PASSAGE TO READ:
Archivematica Data Flow

107 views
Skip to first unread message

Matthew Gettemy

unread,
Sep 25, 2015, 9:01:11 AM9/25/15
to archivematica
Hi,
I am running Archivematica 1.4.1. 

I guess it probably depends on how you have microservices set up, but I was wondering if Archivematica has multiple instances of a given transfers data out there simultaneously. It seems like when a transfer is happening that that space utilized is greater than the size of the data bundled in the transfer - is there a way to know what this is...are there two copies of the data? Also wondering if there is any documentation describing the data flow through the /var/archivematica file structure. 


Thanks!
Matthew

Sarah Romkey

unread,
Sep 30, 2015, 11:48:48 AM9/30/15
to archiv...@googlegroups.com
Hello Matthew,

You are correct, Archivematica requires more processing space than the transfer itself for a couple of reasons- depending on what you're running and the number of files in your transfer, some of the services can be resource intensive- for example, many logs are created when you run Examine Contents, and for transfers with many files, the transfer METS file can be very large once it is created. Unless you hit upon a bug, Archivematica should only be creating duplicate copies of digital objects when you move objects into the pipeline, into/out of transfer backlog, and the into archival storage. Some micro-services require extra space such as Normalization and AIP packaging.

I think the closest thing we have to documentation on this is our Micro-services wiki page (https://wiki.archivematica.org/Micro-services). If you expand each micro-service you get a bit more detail on what's going on. Any place where it says "Move to processing directory" or similar, Archivematica is moving, not copying, the content.

Hope that helps clarify things a bit.

Cheers,

Sarah

Sarah Romkey, MAS,MLIS
Systems Archivist
Artefactual Systems
604-527-2056
@archivematica / @accesstomemory



--
You received this message because you are subscribed to the Google Groups "archivematica" group.
To unsubscribe from this group and stop receiving emails from it, send an email to archivematic...@googlegroups.com.
To post to this group, send email to archiv...@googlegroups.com.
Visit this group at http://groups.google.com/group/archivematica.
For more options, visit https://groups.google.com/d/optout.

DATASET:
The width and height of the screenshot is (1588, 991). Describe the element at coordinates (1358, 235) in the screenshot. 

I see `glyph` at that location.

* * *

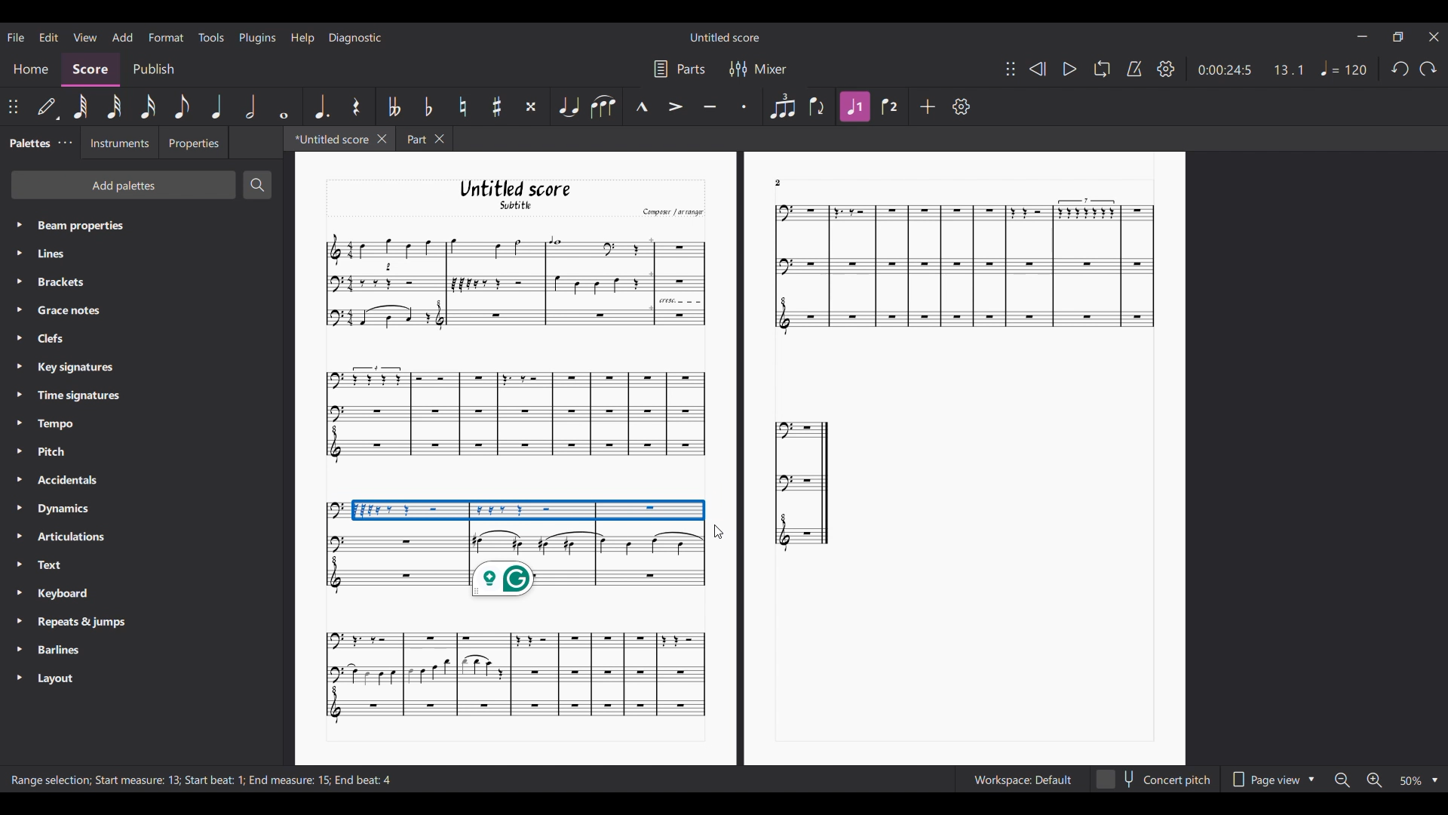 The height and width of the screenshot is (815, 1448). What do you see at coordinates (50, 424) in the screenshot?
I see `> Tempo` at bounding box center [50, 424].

TASK DETAILS:
For the Archivematica data flow thread above, mark each statement yes or no and quote the words that decide it. (a) The poster runs Archivematica 1.4.1. (b) Where the wiki says "Move to processing directory," Archivematica copies the content. (c) Normalization is one of the micro-services that needs extra space.

COMPLETE ANSWER:
(a) Yes: "I am running Archivematica 1.4.1."
(b) No: "Archivematica is moving, not copying, the content."
(c) Yes: "Some micro-services require extra space such as Normalization and AIP packaging."